Tuesday, November 4, 2014

Exploring Middle Earth. Should I stay or should I go?

It has been weeks, months, AGES even, since I've written anything longer and more meaningful than a caption on a photo. To be fair though, I just don't have the time or energy to express my extreme feelings of happiness and gratitude with words.

But regardless, it's time for a little recap.

October was a bit of a whirlwind between two jobs, beer drinking, meeting heaps of new friends, and accidentally waking up on a naval base one morning. That's a story for a different time though, I'm afraid. And of course, there were those two very incredible holidays.

I spent a long weekend in Rotorua (also nicknamed Rotovegas, although I fail to see the similarities...), where I spent my time pub crawling, luging, sky swinging (NEVER again), zorbing, and beating a bunch of young lads in pool (sorry boys).

Luging was by far the greatest surprise. I was prepared to be underwhelmed, and instead I found myself laughing so hard that I cried. You basically sit in the luge, steer, and control your own speed down the side of a mountain via 1 of 3 different tracks (scenic, intermediate, and advanced). Aside from the amazing scenic views, it was also a bit of an adrenaline rush. Plus it was something I had never done before, which is always on the top of my list. Win, win, win.



Zorbing was another experience entirely. You are essentially a hamster, in a big ball, rolling down a large hill. Yup, that's it. The experience came with a pretty hefty price tag, but since it originated here, it was something we knew we wanted and HAD to do. And it was worth it.



And Hobbiton. OMG. HOBBITON. On our way home, we stopped by this beautiful little paradise. It was the one place all 3 of us had been waiting to see since we arrived. And holy hell, it did NOT disappoint. From the story of how it all began, drinks at the Green Dragon, and SO many pics of the shire, I was in nerd heaven.



Look how I am just radiating nerdiness here


I then had a short 3 day week of work between that exhausting weekend, and another exhausting weekend in Wellington. But wow, Windy Welly was everything I expected and more. This city is nicknamed the 'coolest capital city in the world', and I am fully inclined to agree. It is full of beautiful scenery, great food, amazing beer (amber ale, I'm talking about you), and gives off the quirkiest and raddest little vibe I've experienced, ever.

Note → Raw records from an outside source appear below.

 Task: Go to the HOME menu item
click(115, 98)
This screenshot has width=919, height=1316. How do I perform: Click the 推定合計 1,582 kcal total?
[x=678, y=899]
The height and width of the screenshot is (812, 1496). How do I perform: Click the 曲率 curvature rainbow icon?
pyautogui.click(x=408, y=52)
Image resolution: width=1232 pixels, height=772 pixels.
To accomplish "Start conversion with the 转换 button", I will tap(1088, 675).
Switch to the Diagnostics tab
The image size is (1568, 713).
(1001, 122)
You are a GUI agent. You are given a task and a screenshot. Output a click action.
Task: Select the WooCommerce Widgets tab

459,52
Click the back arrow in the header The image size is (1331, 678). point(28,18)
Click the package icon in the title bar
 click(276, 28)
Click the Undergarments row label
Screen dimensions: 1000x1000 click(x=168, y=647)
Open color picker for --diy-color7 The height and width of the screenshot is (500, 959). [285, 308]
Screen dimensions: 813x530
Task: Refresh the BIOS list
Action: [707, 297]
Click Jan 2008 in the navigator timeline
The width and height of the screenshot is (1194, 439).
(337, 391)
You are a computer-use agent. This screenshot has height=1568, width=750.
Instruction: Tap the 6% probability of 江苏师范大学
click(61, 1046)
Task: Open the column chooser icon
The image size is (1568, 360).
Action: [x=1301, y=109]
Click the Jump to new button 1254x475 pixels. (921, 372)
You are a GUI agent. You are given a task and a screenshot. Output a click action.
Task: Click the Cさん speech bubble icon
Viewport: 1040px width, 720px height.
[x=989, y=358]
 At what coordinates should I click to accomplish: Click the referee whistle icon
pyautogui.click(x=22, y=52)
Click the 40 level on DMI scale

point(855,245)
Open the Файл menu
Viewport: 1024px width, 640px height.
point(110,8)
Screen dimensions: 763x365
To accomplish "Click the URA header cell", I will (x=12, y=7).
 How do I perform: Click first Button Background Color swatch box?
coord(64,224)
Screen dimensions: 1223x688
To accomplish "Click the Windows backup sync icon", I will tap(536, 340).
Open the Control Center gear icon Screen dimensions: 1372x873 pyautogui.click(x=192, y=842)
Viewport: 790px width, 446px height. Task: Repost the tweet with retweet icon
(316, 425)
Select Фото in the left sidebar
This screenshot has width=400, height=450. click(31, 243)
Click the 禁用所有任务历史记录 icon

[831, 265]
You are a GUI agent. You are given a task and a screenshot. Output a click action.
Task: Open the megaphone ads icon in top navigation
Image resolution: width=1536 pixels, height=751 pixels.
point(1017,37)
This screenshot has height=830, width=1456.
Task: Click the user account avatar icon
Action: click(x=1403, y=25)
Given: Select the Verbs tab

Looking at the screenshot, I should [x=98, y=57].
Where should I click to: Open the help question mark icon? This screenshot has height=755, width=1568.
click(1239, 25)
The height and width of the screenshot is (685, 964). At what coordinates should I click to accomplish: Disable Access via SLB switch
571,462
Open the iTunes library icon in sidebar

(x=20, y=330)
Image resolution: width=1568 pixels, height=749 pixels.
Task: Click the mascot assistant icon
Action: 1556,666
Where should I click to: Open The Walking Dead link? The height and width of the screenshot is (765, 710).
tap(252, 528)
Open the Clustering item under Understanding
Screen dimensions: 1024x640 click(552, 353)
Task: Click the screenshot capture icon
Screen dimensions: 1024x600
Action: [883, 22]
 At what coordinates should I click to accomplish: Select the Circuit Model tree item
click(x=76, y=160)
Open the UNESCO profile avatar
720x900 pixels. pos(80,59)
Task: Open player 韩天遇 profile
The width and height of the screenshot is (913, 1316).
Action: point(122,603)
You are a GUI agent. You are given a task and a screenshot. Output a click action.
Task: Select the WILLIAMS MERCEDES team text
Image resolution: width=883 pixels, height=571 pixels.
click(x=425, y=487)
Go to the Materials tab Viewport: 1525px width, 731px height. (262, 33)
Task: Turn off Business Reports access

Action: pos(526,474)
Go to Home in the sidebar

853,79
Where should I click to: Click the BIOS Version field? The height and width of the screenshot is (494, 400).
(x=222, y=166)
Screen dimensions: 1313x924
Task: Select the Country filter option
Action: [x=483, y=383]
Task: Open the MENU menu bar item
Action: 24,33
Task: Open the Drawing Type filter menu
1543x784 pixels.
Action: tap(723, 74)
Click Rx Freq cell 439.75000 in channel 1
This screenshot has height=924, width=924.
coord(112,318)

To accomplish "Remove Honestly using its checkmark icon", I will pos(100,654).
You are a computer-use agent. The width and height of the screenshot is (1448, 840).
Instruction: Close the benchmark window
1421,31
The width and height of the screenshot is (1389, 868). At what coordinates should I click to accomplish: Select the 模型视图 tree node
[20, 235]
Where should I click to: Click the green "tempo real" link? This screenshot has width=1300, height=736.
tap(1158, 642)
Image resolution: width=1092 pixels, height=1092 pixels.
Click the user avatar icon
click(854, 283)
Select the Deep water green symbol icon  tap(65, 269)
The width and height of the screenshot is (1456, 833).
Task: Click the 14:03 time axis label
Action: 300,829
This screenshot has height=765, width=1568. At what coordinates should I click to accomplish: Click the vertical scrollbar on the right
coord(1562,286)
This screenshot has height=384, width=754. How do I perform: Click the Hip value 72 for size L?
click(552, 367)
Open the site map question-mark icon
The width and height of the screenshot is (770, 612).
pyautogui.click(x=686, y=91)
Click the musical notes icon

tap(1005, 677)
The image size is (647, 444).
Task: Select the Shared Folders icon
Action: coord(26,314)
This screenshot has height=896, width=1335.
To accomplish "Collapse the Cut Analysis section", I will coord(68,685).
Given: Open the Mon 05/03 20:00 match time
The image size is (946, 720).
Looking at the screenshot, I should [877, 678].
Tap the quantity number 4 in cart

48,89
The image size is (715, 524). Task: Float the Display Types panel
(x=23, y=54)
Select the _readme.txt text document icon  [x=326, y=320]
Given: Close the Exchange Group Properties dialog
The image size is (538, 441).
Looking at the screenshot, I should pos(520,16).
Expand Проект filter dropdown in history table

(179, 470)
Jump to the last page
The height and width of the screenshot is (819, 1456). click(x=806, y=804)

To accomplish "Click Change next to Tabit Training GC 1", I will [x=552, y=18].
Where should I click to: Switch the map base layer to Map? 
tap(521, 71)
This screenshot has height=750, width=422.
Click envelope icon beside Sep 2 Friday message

We spent our days riding the cable car, exploring the botanic gardens, visiting the Te Papa museum, climbing Mount Victoria (I wouldn't recommend flip flops...), and getting lost in Zealandia nature reserve (Liz). Aside from that, it was pretty much exploring every gem of a cafe and/or pub that had been recommended to us. That means a lot of milkshakes, burgers, beer, and good views.


The Cable Car


Botanic Gardens


View from Mount Victoria



I'll take a foxton fizz with this beautiful view, please.


Zealandia

And although it's been an incredible few weeks, after a cancelled flight, almost DYING during take off, getting yelled at and verbally degraded by hotel staff, and being borderline physically exhausted, I couldn't help but be so happy and thankful to be coming home. And on that drive, I couldn't help but feel grateful that going back to Auckland actually felt like going home. 

And now I'm back to questioning everything. (Of fricken course I am). 

You see, I'm not yet ready to stay put, and at the same time, I don't know if I'll ever be ready to leave. But with a list of places and things to do and accomplish becoming longer and longer, how do I give up so early and settle in one place? Even if it's a place where water and sun are plentiful, travel is encouraged, ideas are questioned, and beauty is never lacking. 

See my problem?

You see, some people spend their entire lives waiting for the happiness that I believe I have already found. 

The sort of happiness that comes from an array of life events like falling in love, having a baby, or in my case, finding a place where you finally feel you belong. A sort of happiness that makes you dance while hanging laundry, cry when you feel the ocean, and completely unearths your soul. 

That's the sort of happiness I want for now and forever, no matter where that place may be.